### Stated problem
Copy out all of the items below line by line, without altering a single character.

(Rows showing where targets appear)
****
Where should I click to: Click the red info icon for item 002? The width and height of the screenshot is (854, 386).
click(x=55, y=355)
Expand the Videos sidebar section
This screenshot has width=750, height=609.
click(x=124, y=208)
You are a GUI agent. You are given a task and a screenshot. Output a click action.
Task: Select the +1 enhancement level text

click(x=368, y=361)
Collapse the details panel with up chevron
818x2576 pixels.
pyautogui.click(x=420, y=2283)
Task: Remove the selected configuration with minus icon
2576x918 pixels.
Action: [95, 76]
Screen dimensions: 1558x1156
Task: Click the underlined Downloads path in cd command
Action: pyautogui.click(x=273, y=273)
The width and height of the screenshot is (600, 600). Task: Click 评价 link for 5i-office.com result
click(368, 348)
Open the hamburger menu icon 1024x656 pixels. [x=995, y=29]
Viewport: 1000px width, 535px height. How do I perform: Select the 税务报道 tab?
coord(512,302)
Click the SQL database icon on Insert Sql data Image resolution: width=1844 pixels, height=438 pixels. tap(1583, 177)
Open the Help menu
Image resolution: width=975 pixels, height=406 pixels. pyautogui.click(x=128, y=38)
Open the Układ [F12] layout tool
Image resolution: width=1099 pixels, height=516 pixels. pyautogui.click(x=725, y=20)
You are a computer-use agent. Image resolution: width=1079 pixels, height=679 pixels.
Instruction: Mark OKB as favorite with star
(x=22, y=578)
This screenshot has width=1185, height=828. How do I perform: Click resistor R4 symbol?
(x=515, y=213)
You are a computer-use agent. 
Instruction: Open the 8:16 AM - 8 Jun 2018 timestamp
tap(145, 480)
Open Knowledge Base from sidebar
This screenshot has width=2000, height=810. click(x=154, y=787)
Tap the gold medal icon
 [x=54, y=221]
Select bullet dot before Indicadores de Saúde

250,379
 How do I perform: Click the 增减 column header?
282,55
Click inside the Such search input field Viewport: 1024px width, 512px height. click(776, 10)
****
### Output for this exercise
Where should I click to: Click the red info icon for item 002? The width and height of the screenshot is (854, 386).
click(x=55, y=355)
Expand the Videos sidebar section
This screenshot has width=750, height=609.
click(x=124, y=208)
You are a GUI agent. You are given a task and a screenshot. Output a click action.
Task: Select the +1 enhancement level text

click(x=368, y=361)
Collapse the details panel with up chevron
818x2576 pixels.
pyautogui.click(x=420, y=2283)
Task: Remove the selected configuration with minus icon
2576x918 pixels.
Action: [95, 76]
Screen dimensions: 1558x1156
Task: Click the underlined Downloads path in cd command
Action: pyautogui.click(x=273, y=273)
The width and height of the screenshot is (600, 600). Task: Click 评价 link for 5i-office.com result
click(368, 348)
Open the hamburger menu icon 1024x656 pixels. [x=995, y=29]
Viewport: 1000px width, 535px height. How do I perform: Select the 税务报道 tab?
coord(512,302)
Click the SQL database icon on Insert Sql data Image resolution: width=1844 pixels, height=438 pixels. tap(1583, 177)
Open the Help menu
Image resolution: width=975 pixels, height=406 pixels. pyautogui.click(x=128, y=38)
Open the Układ [F12] layout tool
Image resolution: width=1099 pixels, height=516 pixels. pyautogui.click(x=725, y=20)
You are a computer-use agent. Image resolution: width=1079 pixels, height=679 pixels.
Instruction: Mark OKB as favorite with star
(x=22, y=578)
This screenshot has width=1185, height=828. How do I perform: Click resistor R4 symbol?
(x=515, y=213)
You are a computer-use agent. 
Instruction: Open the 8:16 AM - 8 Jun 2018 timestamp
tap(145, 480)
Open Knowledge Base from sidebar
This screenshot has width=2000, height=810. click(x=154, y=787)
Tap the gold medal icon
 [x=54, y=221]
Select bullet dot before Indicadores de Saúde

250,379
 How do I perform: Click the 增减 column header?
282,55
Click inside the Such search input field Viewport: 1024px width, 512px height. click(776, 10)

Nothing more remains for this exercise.